To get the most out of Torres del Paine I recommend staying at least four or five nights (or longer if you plan on doing any multi-day treks). The park is renowned for its diverse landscapes so splitting your stay between two different properties allows you to see it from contrasting angles. If purse strings permit, start at Tierra Patagonia, making sure to spend time at the estancia while there. Then move inside the park itself, to Explora Patagonia or the EcoCamp, depending on your budget. If going gaucho is not on your agenda, or if you're heart's not set on staying within the park, Patagonia Camp would be my hotel of choice.

Guanaco

Activities & popular excursions

A huge range of activities is on offer within the park. Here are just a few of the most popular.

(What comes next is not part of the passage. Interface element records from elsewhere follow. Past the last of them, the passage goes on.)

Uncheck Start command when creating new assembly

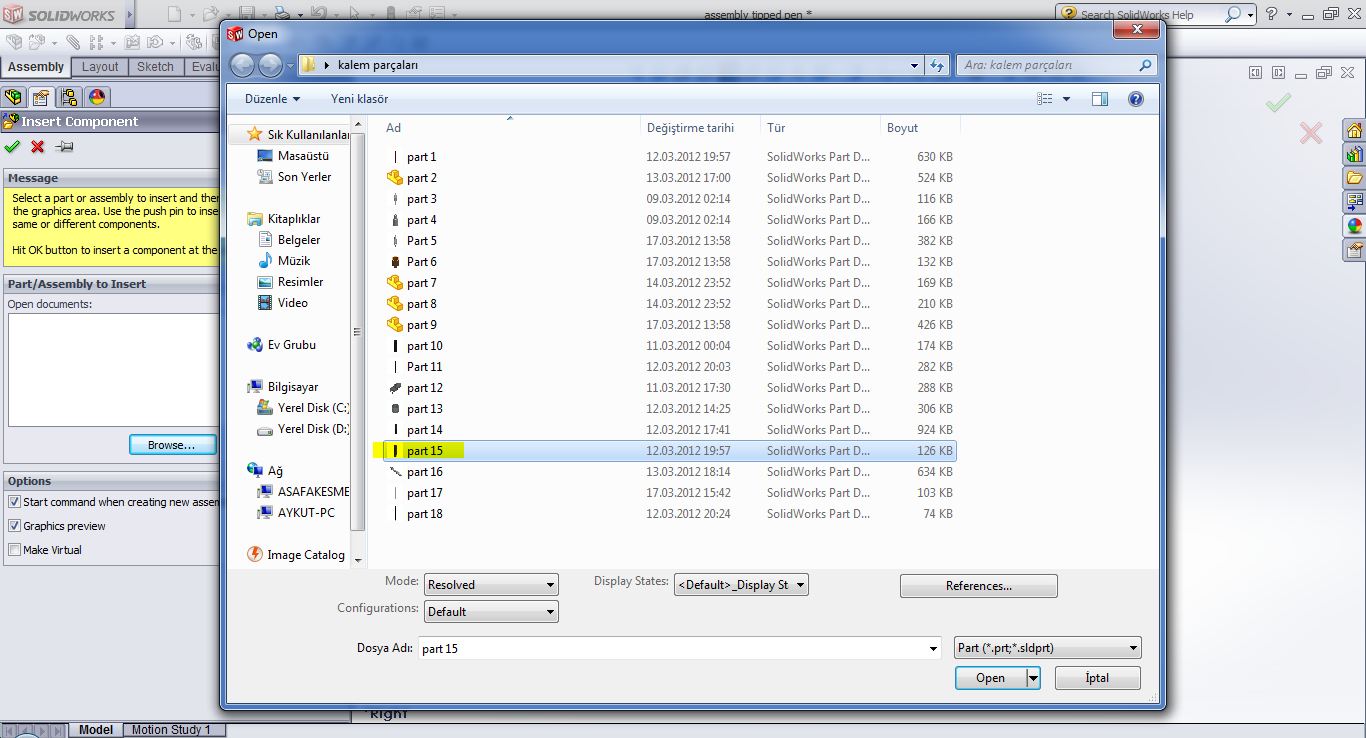pos(14,502)
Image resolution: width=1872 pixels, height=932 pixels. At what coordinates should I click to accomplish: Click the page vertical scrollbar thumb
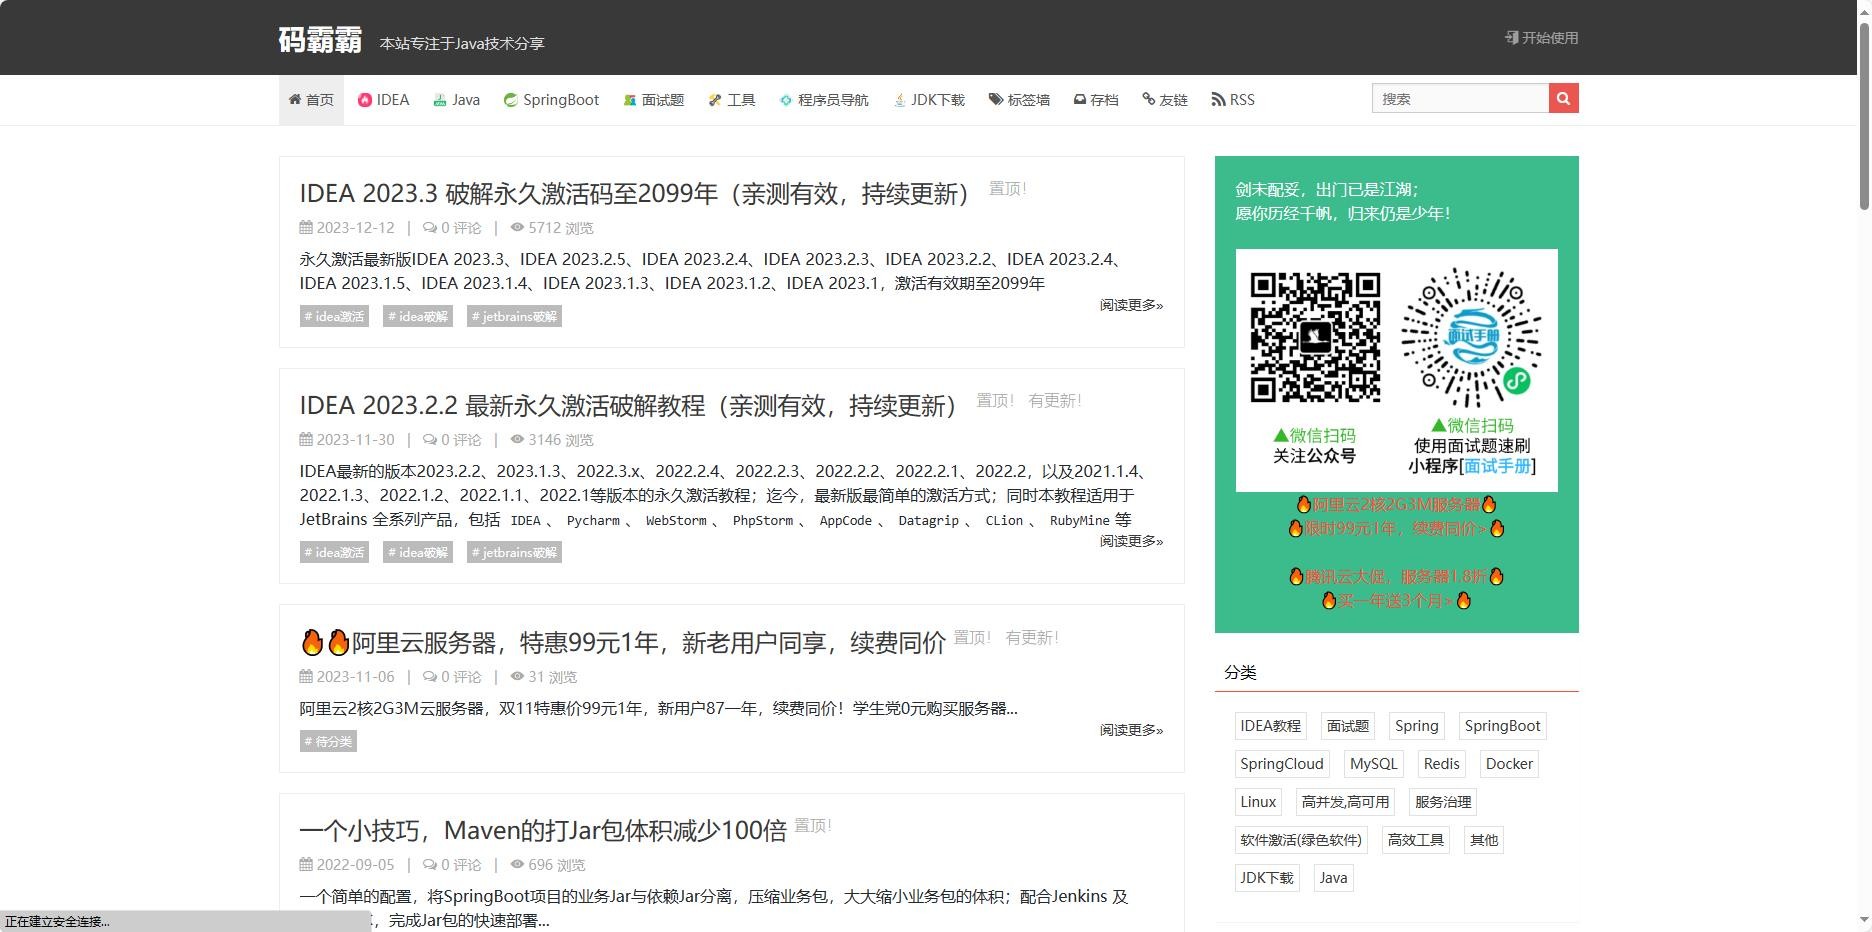pyautogui.click(x=1864, y=110)
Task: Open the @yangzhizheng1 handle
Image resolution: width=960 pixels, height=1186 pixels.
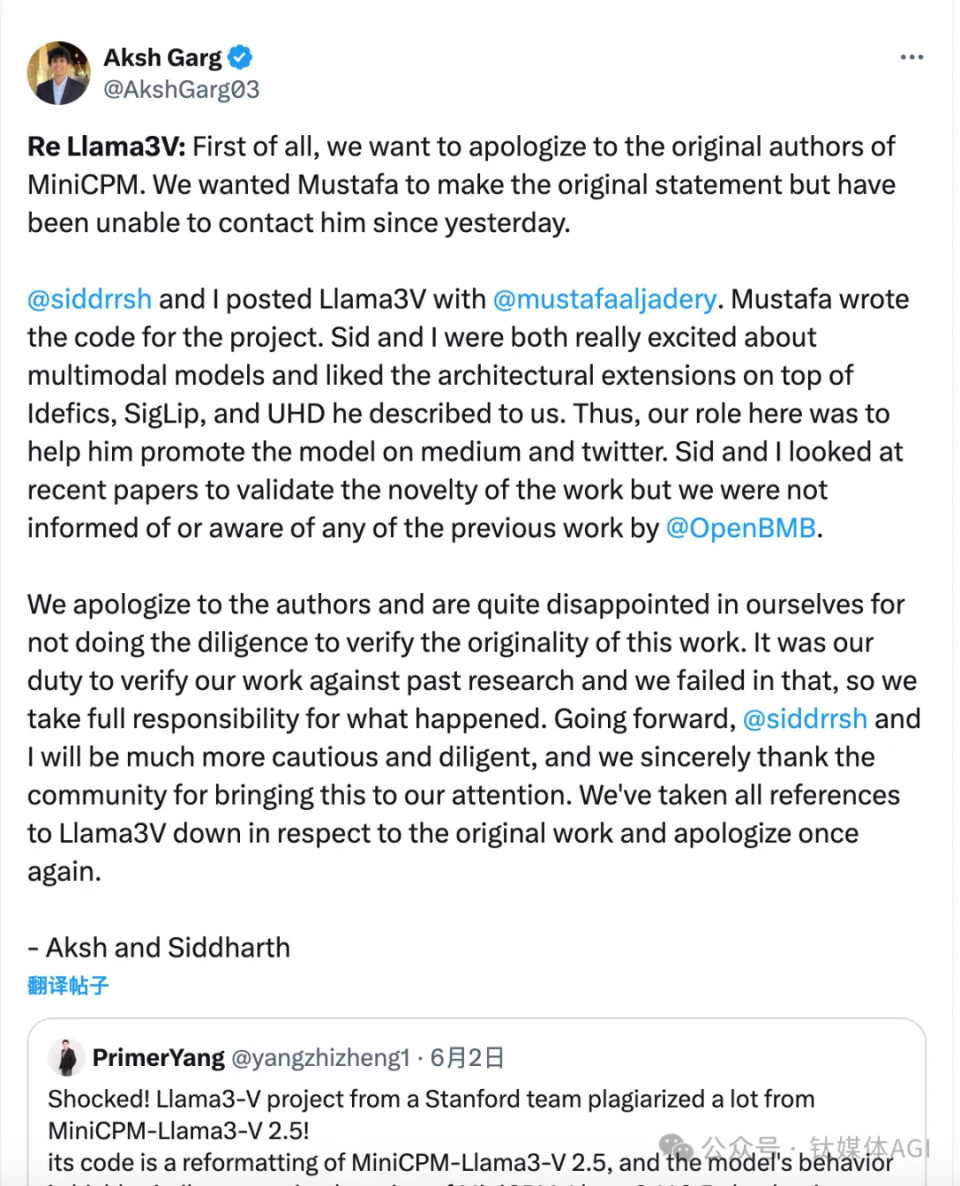Action: point(321,1058)
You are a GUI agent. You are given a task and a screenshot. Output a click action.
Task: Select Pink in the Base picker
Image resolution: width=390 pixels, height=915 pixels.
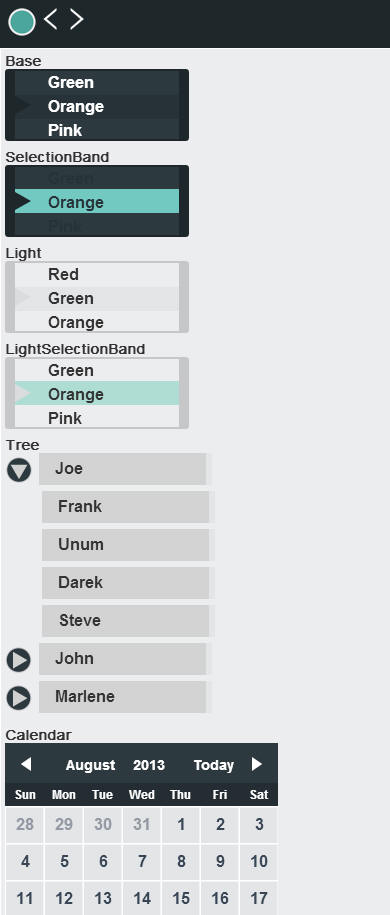[97, 130]
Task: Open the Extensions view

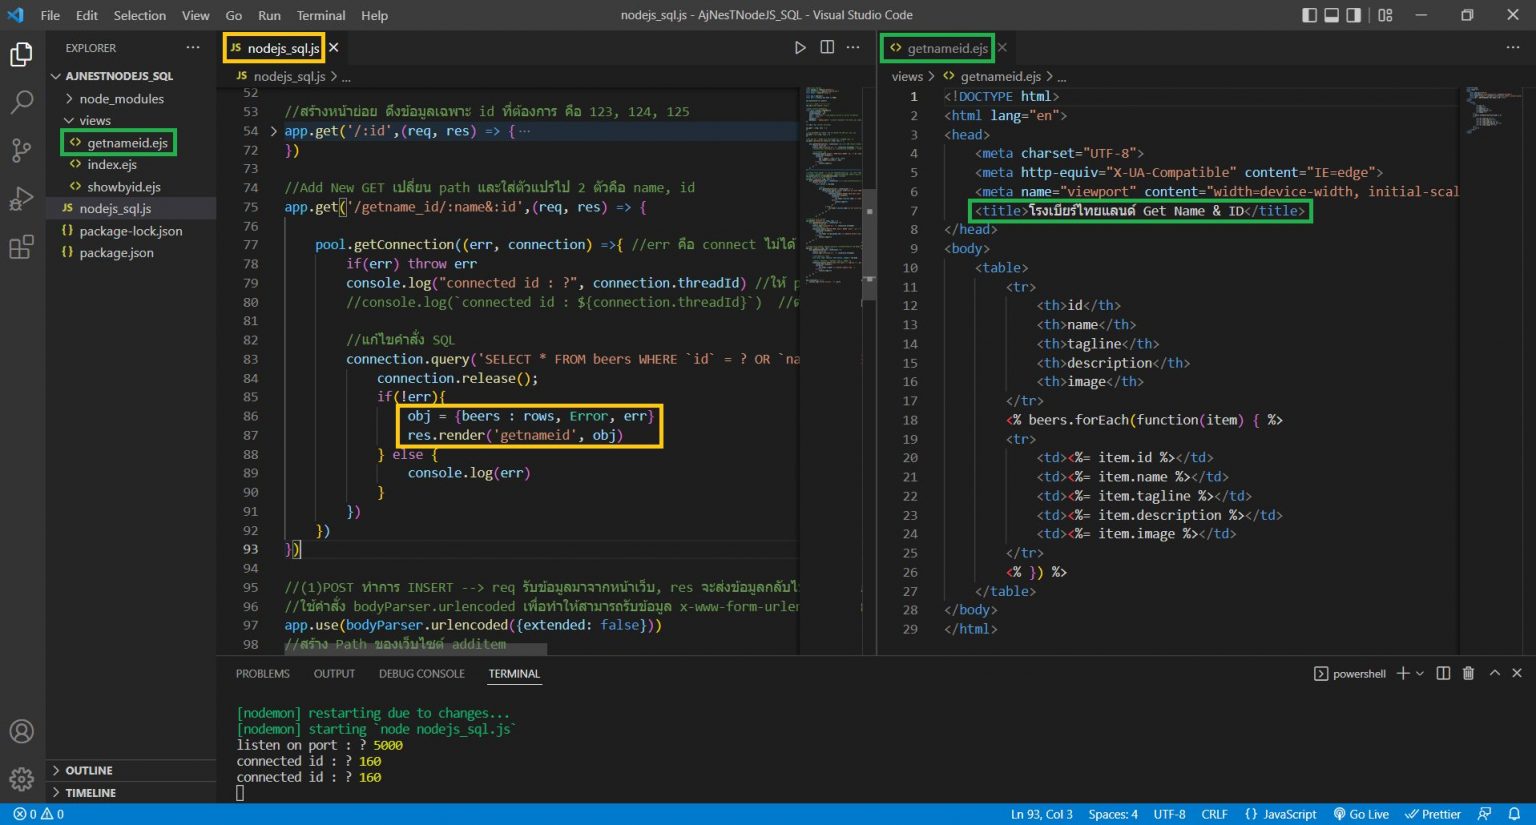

  • The ‘W' - The most famous of the park's long-distance treks, which as its name suggests makes a W around the park's major peaks. Usually walked in four or five days, hikers can either camp along the trail or, if arranged through a hotel, can return each night to their park accommodation. EcoCamp, for example, will provide this service.
  • The Circuit - basically the ‘W' plus the northern side of the Paine massif, creating a complete circuit walked in seven to nine days.
  • Base of the Towers - a strenuous but rewarding full-day hike to the base of las torres, offered by most hotels as a guided excursion.
  • French Valley - considered the most beautiful stretch of the ‘W', this full-day hike threads its way between the slopes of Paine Grande to the west and los cuernos to the east. Offered by most hotels.
  • Lago Grey & Glacier Grey - most hotels offer a half- or full-day excursion to Lago Grey and the Grey Glacier, navigating through vivid blue icebergs to the face of the glacier or hiking around its edges to wonderful viewpoints.

Getting to the park

There are no direct flights from the UK to Santiago. The best option is to fly with Iberia to Madrid, connecting with LAN to Santiago or TAM to Sao Paulo. The chances are you'll need to spend a night in the capital before flying south to Punta Arenas on the Strait of Magellan, about a three-hour flight with LAN or TAM Airlines. LAN and TAM Airlines offer heavily discounted airfares with the South America Airpass for travel within the country when flying internationally to Chile with either TAM via Sao Paulo or LAN via Madrid.     

The South America Airpass can save visitors to Chile hundreds of pounds on domestic flights, even if you are only taking one flight: for example, at the time of writing, a one-way flight from Calama - the airport for visiting the Atacama desert in the North - to Santiago is more than £200 cheaper when using the airpass. This makes flying LAN or TAM to Chile an obvious choice.

Both companies are part of The LATAM Airlines Group and members of the oneworld alliance, meaning that frequent travellers with British Airways Executive Club membership cards can earn Avios and tier points when flying either LAN or TAM.

From Punta Arenas, you'll travel by road for 300km across the open steppe to Puerto Natales, then another 100km to the park itself. It's also possible to cross from nearby Argentina. Most hotels offer transfer services from Punta Arenas, Puerto Natales and, in some cases, from as far away as Calafate in Argentina. Hiring your own car is another alternative. Your Wexas specialist will be able to find the option that suits your needs best.